At the recommendation of Henry Kamphoefner, who was his professor at Oklahoma, Small relocated to North Carolina in 1948 to be Chief Designer for William Deitrick, at the time Raleigh's largest architectural firm. While there he designed the 1947 Carolina Country Club, the first such club in the country of Modernist design. Small left Deitrick in 1949 to start his own firm. In the 1950s, he partnered with Joseph Boaz, also from Oklahoma.
Small is noted for designing Carter Stadium, the NCSU Student Center (aerial shot below with its signature concrete walkways), WRAL-TV studios (with Joseph Boaz), St. Stephen's Episcopal Church, Durham's Home Security Life Building, and his prolific Modernist houses below. His son, G. Milton III, became principal at the firm, now Small Kane Architects.
According to Jim Brandt, who was the firm's superintendent, Small and Frank Walser went into business to develop houses in Drewry Hills in the mid-1950's.
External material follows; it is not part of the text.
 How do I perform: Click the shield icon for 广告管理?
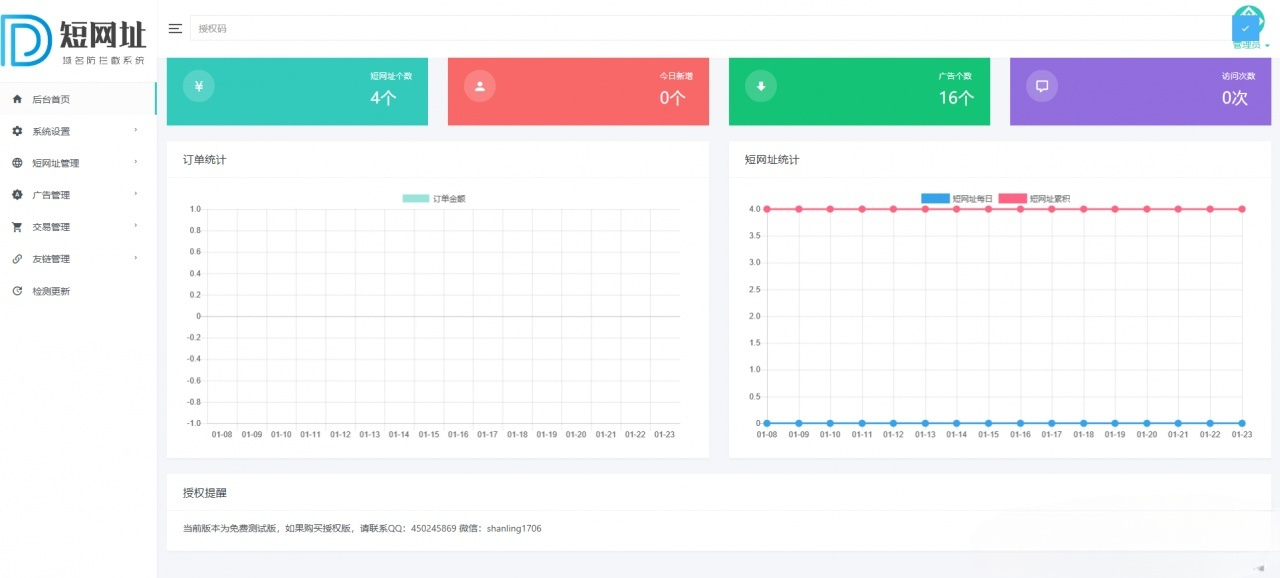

The first houses didn't make much money so they stopped.
Small designed the Raleigh Municipal Building (City Hall) in 1960, above, which was later converted to the Raleigh Police Headquarters. Scheduled for demolition though as of 2015 the date has not been announced.
Small also designed the Home Security Life building in Durham. Oddly, it also became a Police Headquarters. As of 2016, the city is considering options which include demolition.
In the 1960's Small designed 3515 Glenwood Avenue, Raleigh, above, for an insurance company, which was so happy they asked Small to design a similar one in Chicago, destroyed in 2014. 3515 was destroyed in March 2016. Details on both buildings here.
Explore Dan Carroll's map of all of Small's North Carolina projects.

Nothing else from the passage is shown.